The report by the agency, the investigative arm of Congress, plows old ground but for the first time officially confirms news reports and expands on them in saying the panel received advice from "a variety of federal energy stakeholders," with "industry leaders submitting detailed policy recommendations."
The report said a principal figure on the panel, Energy Secretary Spencer Abraham, had "discussed national energy policy with chief executive officers of petroleum, electricity, nuclear, coal, chemical and natural gas companies, among others."
"Several corporations and associations, including Chevron, the National Mining Association and the National Petrochemical and Refiners Association," the report added, "provided the secretary of energy with detailed policy recommendations."
A spokeswoman for Mr. Abraham, Jeanne T. Lopatto, said he had been assigned to examine energy production.
"It should come as a surprise to no one," Ms. Lopatto said, "that the secretary of energy met with energy officials throughout the development of the national energy plan."
The report said the energy task force met with "nonfederal energy stakeholders, principally petroleum, coal, nuclear, natural gas and electricity industry representatives and lobbyists."
But the extent to which they shaped the panel's report could not be determined, the accounting office said.
The investigators said the panel also received information "to a more limited degree" from academic experts, policy organizations, environmental advocacy groups and private citizens.
Mr. Cheney submitted the report to President Bush on May 16, 2001. It included more than 100 proposals to increase energy supplies, recommending additional oil and gas drilling and saying the nation needed to build 1,300 to 1,900 electric plants to meet the projected energy demand over the next 20 years.
Some recommendations have been incorporated in the administration's energy bill, which has taken on new urgency since the nation suffered its biggest blackout this month.
Mr. Cheney's office repeatedly rebuffed the accounting office in the quest for information about how the energy plan was developed.
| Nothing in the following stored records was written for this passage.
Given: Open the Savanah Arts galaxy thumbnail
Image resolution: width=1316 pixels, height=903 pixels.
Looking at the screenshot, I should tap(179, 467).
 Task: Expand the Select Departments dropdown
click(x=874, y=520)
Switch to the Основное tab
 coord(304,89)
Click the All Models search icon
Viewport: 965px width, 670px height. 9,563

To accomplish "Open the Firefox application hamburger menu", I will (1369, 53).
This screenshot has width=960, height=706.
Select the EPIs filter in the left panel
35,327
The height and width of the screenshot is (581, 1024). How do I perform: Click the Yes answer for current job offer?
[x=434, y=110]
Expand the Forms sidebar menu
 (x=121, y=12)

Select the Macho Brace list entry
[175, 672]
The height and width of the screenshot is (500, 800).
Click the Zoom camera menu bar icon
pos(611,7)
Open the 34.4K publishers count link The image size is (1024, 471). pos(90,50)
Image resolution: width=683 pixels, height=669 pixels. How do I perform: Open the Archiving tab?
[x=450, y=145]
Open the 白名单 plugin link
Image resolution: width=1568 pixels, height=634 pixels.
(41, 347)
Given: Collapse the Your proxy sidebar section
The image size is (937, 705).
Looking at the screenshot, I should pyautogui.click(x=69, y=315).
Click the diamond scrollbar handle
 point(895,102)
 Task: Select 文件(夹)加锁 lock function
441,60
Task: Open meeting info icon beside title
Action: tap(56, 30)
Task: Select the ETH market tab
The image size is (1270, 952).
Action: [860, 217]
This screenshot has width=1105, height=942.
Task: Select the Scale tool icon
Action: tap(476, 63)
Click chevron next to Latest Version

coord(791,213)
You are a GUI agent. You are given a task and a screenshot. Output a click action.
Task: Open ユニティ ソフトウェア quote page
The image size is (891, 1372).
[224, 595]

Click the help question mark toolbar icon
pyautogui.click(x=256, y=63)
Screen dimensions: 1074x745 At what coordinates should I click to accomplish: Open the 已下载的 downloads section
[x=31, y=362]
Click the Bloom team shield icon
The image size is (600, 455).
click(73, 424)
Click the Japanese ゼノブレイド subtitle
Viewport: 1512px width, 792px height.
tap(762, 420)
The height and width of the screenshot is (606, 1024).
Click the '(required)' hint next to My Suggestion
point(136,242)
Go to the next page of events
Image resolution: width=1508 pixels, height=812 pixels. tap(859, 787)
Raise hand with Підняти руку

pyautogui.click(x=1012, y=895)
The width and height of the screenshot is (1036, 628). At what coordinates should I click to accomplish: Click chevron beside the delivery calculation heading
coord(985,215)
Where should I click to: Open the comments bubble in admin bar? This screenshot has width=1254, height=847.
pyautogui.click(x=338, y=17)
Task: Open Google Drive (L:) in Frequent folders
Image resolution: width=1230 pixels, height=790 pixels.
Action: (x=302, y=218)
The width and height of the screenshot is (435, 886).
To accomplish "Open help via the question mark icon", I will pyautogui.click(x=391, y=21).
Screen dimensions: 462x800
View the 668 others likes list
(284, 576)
The office maintained that executive deliberations were confidential.
The accounting agency sued in federal court but lost on jurisdictional grounds.
In February, Comptroller General David M. Walker, who oversees the accounting office, declined to appeal that decision, effectively abandoning the effort to obtain information from the administration.
Since then, the accounting office has been piecing together information from other sources to complete the Congressional request that it determine who Mr. Cheney's panel met, how it formulated policy and how much the effort cost.
In releasing this final report, Mr. Walker, who is in the 5th year of his 15-year term, said today in an interview, "This was the first time in the history of the agency that we were absolutely stonewalled and the first time during my tenure that we haven't been able to reach a reasonable accommodation with the subject."
He said this was also the first time that he had to issue a report saying the scope of an investigation had been limited.
"We were not able to obtain all the information we felt we needed to discharge our responsibilities," Mr. Walker said.
Still, he said, he would monitor other suits that seek access to the panel's deliberations and would be prepared to act. But, Mr. Walker noted, the litigation "is likely to go on for years."